Your goal
The records that appear below are to be restated word for word.

Collected data entries:

# # # # # # #

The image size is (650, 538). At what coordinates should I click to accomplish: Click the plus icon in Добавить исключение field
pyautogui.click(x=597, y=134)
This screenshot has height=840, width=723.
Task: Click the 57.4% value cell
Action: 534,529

# # # # # # #

Response area
The image size is (650, 538). At what coordinates should I click to accomplish: Click the plus icon in Добавить исключение field
pyautogui.click(x=597, y=134)
This screenshot has height=840, width=723.
Task: Click the 57.4% value cell
Action: 534,529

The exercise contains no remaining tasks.